Closed anhle-uet closed 4 years ago
One of the reasons why it does not work with new PyTorch is new CUDA 10.1. Here is the quote from the release notes:
The non-sync definitions of warp shuffle functions ( shfl, shfl_up, shfl_down, and __shfl_xor ) and warp vote functions (any, all, ballot) have been removed when compilation is targeting devices with compute capability 7.x and higher.

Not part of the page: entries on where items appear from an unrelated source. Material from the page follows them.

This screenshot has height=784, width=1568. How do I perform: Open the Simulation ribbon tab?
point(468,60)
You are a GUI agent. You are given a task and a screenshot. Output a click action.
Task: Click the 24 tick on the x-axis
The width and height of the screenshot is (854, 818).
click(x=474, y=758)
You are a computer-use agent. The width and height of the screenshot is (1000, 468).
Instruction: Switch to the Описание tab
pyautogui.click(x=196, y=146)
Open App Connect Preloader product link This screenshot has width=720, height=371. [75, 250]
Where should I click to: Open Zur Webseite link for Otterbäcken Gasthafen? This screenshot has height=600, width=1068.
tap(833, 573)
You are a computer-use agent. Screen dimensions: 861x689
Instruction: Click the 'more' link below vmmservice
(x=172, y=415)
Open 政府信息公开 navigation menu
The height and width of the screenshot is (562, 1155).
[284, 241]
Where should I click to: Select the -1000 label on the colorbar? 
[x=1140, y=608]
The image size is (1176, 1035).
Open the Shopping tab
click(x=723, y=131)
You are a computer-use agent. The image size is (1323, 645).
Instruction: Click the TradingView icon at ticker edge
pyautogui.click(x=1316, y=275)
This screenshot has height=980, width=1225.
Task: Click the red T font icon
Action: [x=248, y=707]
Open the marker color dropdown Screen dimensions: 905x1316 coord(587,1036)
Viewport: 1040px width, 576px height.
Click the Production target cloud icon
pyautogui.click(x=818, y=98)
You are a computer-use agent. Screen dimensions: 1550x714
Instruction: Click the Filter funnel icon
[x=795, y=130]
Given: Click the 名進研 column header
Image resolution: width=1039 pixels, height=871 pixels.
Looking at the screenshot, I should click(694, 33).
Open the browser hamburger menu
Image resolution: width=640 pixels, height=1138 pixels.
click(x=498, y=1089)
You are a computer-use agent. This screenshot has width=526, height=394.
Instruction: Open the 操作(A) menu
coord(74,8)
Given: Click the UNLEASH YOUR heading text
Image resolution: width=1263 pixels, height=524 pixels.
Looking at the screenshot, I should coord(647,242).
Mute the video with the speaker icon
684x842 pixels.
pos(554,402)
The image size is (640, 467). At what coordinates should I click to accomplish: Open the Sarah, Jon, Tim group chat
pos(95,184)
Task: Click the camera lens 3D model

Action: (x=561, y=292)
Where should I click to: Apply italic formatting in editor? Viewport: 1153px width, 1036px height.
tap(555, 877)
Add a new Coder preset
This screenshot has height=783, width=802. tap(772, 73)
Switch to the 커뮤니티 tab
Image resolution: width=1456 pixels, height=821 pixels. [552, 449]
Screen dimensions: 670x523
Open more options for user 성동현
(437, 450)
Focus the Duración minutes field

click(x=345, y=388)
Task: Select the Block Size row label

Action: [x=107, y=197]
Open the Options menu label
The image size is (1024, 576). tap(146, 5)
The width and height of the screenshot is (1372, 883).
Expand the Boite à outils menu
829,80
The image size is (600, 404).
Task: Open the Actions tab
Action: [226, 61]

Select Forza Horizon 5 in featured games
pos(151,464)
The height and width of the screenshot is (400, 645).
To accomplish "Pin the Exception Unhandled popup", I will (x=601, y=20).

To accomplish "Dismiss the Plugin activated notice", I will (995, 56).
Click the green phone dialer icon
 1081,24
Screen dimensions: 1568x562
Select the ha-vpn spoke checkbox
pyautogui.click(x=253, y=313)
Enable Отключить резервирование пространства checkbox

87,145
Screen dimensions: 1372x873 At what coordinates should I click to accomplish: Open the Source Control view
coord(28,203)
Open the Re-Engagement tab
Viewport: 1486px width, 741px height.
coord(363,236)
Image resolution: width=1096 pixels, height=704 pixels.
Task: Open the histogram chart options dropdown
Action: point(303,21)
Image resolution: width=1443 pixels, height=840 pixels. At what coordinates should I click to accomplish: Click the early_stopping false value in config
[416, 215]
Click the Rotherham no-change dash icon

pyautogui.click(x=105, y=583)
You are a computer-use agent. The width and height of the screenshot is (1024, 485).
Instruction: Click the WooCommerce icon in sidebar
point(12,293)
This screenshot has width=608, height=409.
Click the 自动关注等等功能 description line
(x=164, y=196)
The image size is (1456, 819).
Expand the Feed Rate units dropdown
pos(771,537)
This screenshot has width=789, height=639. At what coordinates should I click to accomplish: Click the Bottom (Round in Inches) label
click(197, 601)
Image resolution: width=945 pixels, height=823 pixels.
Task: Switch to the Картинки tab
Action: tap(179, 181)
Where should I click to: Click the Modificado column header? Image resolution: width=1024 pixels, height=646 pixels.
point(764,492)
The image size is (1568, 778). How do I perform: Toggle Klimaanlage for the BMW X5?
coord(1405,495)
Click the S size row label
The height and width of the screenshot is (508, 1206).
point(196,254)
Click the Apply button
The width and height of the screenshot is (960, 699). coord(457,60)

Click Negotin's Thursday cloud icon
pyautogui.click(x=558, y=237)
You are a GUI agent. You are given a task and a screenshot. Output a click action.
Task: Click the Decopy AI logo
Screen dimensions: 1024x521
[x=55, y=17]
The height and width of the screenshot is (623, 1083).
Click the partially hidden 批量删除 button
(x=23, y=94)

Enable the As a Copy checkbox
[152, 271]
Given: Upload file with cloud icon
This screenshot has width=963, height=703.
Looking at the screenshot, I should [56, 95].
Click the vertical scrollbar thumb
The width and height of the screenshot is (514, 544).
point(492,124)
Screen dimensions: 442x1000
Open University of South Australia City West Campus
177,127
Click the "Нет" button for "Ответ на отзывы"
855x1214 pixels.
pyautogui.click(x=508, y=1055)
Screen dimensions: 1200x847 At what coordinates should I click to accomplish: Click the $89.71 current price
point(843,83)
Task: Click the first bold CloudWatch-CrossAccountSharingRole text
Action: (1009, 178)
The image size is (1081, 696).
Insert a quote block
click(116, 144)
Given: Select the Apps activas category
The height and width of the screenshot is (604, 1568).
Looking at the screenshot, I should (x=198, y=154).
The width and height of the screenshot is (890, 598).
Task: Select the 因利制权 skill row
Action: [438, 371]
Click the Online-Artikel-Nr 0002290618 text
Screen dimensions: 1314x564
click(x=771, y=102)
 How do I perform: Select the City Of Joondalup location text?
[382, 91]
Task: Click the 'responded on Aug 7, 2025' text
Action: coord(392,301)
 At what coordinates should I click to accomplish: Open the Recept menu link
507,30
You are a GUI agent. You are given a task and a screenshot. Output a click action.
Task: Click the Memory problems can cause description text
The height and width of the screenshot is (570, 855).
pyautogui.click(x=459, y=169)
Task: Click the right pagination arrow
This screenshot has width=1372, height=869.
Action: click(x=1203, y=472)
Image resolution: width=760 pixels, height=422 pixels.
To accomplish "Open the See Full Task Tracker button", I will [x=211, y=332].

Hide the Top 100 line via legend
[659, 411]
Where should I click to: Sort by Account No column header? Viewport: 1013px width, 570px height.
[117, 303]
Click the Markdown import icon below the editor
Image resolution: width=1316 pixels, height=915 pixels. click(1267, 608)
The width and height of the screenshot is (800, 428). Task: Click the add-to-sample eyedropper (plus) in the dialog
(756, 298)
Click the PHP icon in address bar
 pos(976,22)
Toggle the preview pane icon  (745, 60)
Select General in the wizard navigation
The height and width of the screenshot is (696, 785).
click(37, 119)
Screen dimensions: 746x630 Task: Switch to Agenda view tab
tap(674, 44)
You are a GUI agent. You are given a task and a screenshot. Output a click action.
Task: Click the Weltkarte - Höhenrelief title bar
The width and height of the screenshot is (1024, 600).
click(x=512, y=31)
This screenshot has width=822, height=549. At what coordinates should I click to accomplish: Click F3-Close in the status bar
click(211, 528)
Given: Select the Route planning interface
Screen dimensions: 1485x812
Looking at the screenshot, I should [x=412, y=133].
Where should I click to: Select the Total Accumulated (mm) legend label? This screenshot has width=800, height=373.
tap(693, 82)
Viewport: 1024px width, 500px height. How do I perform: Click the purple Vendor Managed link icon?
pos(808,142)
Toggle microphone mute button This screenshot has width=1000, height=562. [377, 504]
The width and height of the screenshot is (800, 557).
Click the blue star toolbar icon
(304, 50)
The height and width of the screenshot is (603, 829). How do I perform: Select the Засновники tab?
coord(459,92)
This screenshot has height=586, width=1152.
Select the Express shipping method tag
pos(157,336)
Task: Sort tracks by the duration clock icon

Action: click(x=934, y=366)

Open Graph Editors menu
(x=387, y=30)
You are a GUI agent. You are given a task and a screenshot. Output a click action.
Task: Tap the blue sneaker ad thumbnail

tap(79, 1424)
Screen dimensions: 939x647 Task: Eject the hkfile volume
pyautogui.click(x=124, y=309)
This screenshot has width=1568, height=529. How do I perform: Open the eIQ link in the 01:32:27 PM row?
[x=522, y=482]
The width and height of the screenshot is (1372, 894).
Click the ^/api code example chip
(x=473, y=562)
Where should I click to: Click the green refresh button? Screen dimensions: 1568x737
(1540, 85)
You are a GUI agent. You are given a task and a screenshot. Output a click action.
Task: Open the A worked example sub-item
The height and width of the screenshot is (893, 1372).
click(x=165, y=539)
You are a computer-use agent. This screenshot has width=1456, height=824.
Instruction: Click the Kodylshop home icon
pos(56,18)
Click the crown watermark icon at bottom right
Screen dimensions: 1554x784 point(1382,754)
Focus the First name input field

There is one usage of __shfl_down
in warp-ctc/src/reduce.cu
which you can replace to __shfl_down_sync
.
Unfortunately, the Baidu's ctc implementation depends on ModernGPU, which has not been updated for a long time and also uses __shfl
functions. Thus, you also have to patch warp-ctc/include/contrib/moderngpu/include/device/intrinsics.cuh
.
I will recommend you to use the official PyTorch implementation of ctc_loss, even though I don’t like this spaghetti code LossCTC.cu.
It seems like after the bug fix #27460 PyTorch's implementation is stable.
@1ytic Well, I've tried many times, but the official implementation doesn't work for me.
@jpuigcerver Do you intend to continue to maintain this repo? :)
Dear users, since PyTorch now includes its own CTC implementation, I'd suggest to use it instead of Baidu's.
Unfortunately, I don't have the time to fix Baidu's implementation myself.
Your work is great since the official implementation of Pytorch doesn't work for me. Could you release newer version that capable with Pytorch 1.2.0 and 1.3.0? Thanks alot!